Mais faudrait-il y travailler. Car, pour l’heure, peu d’efforts sont faits pour maintenir le touriste algérien chez lui. Les chiffres du Syndicat national des agences de voyages (SNAV) le montrent. 300 agences de voyages seulement sur les 2000 recensées font la promotion du tourisme interne.

Déficit criant

De son côté, le groupe Hôtellerie, tourisme et thermalisme (HTT), qui dispose d’une capacité d’accueil de 35 000 lits, applique depuis quelques années des réductions allant de 30 à 40% dans les complexes publics tout simplement parce qu’ils sont boudés par les estivants. Ils n’attirent plus avec la dégradation des lieux.

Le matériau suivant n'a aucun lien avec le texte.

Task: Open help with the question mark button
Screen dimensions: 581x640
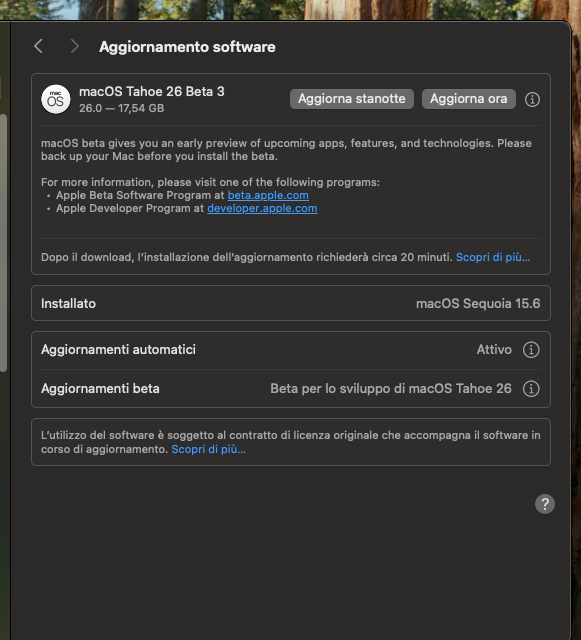Action: (545, 504)
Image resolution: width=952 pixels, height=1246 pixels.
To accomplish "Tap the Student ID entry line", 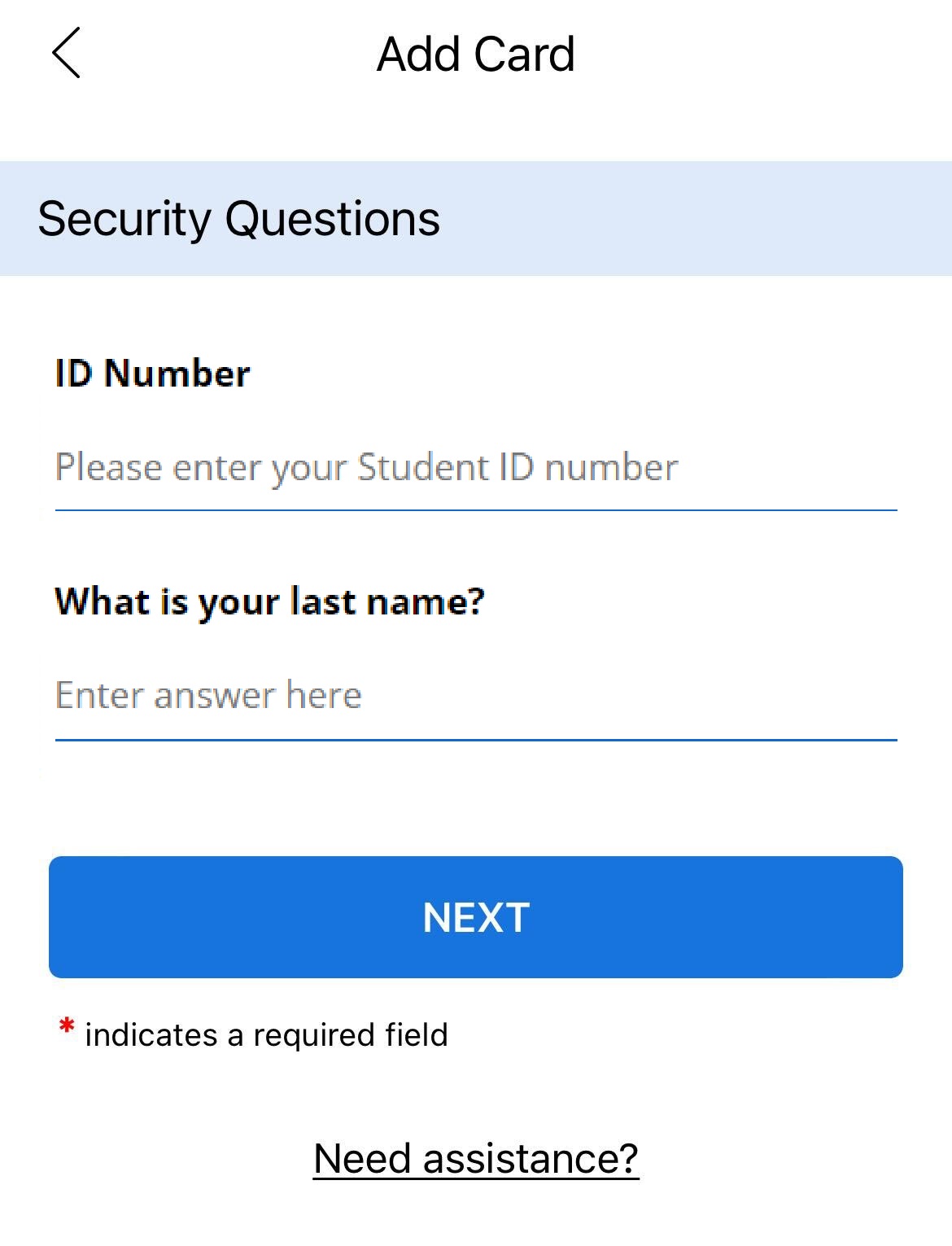I will (366, 466).
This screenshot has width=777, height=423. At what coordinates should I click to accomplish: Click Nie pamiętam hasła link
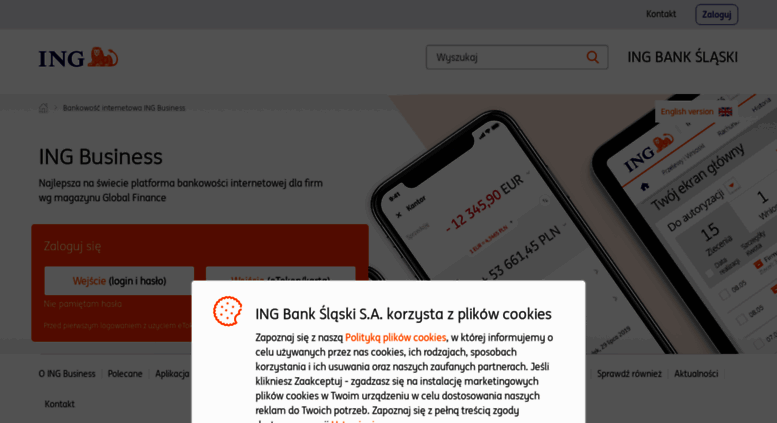click(83, 304)
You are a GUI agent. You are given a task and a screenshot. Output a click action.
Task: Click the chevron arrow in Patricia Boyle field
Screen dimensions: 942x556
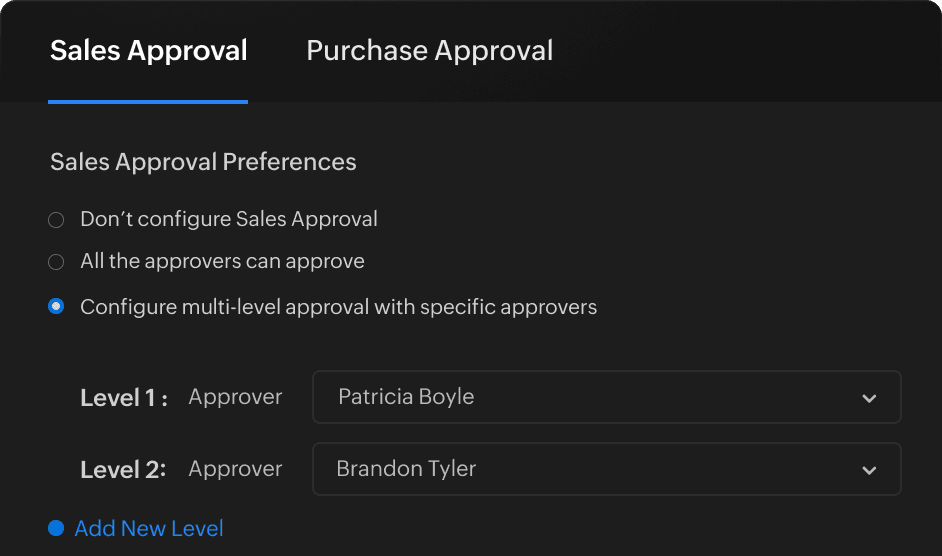point(869,398)
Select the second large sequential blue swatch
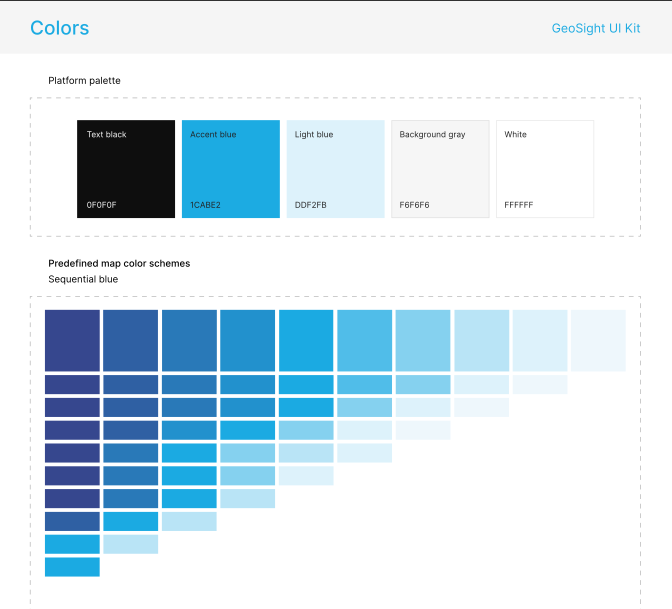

D’où le programme de réhabilitation qui touchera, selon le PDG du groupe HTT, Lazhar Bounafaa, 72 hôtels en 2019. Une opération qui a enregistré du retard avec des écarts dans le taux de réalisation Le ministre en charge du secteur n’a pas manqué de le reconnaître et s’engagent à régler le problème à travers la mise en place d’une commission nationale de suivi de la réalisation des projets hôteliers.

Et annonçant que 7000 nouveaux lits seront prochainement réceptionnés. Mais le déficit est beaucoup plus important. Les chiffres rendus publics à ce sujet font part d’un manque de 150 000 lits. Une lacune qui s’ajoute à bien d’autres, notamment le niveau d’encadrement et les conditions d’accueil des touristes.

Autant d’éléments qui montrent que tout est à faire pour construire le tourisme interne.